Problem to solve – From the entries below, copy out every line with "computer" in it.

Listed records –
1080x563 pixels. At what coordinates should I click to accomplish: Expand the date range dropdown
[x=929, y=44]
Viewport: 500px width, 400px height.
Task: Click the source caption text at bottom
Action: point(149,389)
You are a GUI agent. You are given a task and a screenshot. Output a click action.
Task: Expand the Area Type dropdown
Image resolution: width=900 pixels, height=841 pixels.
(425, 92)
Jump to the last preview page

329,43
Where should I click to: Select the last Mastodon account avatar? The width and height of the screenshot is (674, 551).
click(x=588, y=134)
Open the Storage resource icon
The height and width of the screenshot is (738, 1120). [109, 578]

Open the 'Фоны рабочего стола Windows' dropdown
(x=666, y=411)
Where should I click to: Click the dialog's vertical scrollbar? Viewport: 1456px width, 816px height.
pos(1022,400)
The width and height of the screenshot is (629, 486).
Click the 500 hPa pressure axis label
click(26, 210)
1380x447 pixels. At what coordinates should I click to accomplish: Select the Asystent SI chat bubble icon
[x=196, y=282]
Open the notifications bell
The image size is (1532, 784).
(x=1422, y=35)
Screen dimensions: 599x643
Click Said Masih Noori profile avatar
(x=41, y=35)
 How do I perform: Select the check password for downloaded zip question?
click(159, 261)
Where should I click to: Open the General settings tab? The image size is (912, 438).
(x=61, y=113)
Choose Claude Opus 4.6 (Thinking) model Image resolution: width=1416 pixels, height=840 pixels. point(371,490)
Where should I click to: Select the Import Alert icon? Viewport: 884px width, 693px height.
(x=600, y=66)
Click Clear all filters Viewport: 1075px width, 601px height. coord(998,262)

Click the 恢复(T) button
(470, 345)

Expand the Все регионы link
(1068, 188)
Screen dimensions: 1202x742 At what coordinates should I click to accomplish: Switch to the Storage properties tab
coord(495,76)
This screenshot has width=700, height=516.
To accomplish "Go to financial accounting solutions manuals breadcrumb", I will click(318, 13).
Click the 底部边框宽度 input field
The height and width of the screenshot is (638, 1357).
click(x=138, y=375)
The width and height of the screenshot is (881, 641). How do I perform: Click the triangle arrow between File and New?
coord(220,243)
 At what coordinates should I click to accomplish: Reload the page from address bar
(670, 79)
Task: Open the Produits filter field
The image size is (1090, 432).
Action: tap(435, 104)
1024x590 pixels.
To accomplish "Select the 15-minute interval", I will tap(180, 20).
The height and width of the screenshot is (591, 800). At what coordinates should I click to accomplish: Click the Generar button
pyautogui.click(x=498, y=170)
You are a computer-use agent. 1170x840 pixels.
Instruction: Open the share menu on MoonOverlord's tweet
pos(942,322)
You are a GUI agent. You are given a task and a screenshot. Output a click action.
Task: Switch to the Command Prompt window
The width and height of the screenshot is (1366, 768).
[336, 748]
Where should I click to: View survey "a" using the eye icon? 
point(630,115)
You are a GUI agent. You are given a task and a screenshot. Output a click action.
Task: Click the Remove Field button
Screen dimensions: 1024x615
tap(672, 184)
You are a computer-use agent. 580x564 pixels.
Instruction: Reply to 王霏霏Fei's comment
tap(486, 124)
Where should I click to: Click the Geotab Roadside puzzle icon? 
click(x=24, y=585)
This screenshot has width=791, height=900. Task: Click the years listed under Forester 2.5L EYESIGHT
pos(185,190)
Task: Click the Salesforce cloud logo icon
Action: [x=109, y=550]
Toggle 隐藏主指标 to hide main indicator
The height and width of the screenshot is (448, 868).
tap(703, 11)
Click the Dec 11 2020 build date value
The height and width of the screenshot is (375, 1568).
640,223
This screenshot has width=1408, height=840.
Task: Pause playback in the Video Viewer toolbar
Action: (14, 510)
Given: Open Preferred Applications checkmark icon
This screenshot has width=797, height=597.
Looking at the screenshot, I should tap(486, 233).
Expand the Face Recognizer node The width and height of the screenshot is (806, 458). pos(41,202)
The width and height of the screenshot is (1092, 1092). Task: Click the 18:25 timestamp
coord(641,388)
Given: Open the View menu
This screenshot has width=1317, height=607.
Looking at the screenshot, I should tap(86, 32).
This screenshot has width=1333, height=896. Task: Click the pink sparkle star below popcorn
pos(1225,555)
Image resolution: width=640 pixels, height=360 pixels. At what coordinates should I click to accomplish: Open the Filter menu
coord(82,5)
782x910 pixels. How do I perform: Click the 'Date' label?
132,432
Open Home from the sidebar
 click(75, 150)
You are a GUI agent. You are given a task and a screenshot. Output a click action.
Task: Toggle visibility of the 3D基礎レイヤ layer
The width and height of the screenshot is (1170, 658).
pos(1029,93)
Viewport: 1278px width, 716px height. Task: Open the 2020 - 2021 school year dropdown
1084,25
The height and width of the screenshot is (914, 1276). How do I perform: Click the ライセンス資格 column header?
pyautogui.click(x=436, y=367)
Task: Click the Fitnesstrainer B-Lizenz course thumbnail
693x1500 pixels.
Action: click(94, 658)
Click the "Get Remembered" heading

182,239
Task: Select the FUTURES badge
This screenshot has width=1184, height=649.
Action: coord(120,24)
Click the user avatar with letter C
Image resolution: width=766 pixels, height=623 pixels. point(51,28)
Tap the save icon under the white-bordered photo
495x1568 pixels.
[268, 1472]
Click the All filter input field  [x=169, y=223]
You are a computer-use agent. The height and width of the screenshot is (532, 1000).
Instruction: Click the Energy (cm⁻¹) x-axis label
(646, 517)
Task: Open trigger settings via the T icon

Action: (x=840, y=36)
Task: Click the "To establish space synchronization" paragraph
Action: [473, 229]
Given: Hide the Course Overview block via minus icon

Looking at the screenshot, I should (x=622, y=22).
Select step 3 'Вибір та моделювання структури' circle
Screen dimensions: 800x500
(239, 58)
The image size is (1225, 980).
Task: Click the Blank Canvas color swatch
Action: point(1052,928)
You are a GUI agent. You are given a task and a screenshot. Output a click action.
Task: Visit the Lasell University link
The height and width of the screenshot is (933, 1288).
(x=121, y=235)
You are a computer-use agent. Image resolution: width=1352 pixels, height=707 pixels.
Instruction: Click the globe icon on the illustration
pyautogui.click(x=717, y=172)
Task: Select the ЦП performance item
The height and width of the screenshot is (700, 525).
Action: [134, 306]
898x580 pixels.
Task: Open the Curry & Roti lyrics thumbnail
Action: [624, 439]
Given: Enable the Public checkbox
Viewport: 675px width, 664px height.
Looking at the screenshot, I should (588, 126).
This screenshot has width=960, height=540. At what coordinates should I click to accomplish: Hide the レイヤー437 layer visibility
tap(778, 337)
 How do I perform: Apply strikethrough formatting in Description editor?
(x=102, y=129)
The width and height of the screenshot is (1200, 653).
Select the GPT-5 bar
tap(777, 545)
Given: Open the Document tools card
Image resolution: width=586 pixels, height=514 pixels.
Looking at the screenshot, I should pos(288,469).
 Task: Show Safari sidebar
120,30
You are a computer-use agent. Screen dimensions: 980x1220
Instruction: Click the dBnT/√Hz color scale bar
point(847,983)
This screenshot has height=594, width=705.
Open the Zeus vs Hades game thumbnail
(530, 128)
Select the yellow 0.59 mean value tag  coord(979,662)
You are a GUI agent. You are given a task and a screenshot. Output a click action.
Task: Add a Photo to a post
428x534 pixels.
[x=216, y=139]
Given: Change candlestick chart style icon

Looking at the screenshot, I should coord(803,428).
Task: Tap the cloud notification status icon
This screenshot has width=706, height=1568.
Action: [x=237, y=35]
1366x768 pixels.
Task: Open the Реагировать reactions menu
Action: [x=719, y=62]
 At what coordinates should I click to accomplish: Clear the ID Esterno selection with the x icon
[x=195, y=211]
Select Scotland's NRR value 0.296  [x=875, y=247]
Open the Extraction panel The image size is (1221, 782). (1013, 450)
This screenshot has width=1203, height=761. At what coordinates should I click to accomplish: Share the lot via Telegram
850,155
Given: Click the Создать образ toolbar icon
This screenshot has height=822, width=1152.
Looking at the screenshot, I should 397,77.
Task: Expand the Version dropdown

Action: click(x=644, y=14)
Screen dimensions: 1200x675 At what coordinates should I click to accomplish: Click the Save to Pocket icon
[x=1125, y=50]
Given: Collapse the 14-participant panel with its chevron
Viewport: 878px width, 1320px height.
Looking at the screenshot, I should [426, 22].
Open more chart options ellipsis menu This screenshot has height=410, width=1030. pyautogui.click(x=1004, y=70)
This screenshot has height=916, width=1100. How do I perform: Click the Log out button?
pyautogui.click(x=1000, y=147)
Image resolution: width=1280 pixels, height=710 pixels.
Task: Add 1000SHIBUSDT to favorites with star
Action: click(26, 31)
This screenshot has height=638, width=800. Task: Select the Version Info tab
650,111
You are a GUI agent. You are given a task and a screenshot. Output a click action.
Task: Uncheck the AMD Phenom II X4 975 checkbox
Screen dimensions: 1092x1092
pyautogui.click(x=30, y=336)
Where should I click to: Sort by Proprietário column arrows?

Your response –
You are a computer-use agent. 1170x840 pixels.
You are a computer-use agent. 580x564 pixels.
You are a computer-use agent. The height and width of the screenshot is (532, 1000).
You are a computer-use agent. Image resolution: width=1352 pixels, height=707 pixels.
You are a computer-use agent. Screen dimensions: 980x1220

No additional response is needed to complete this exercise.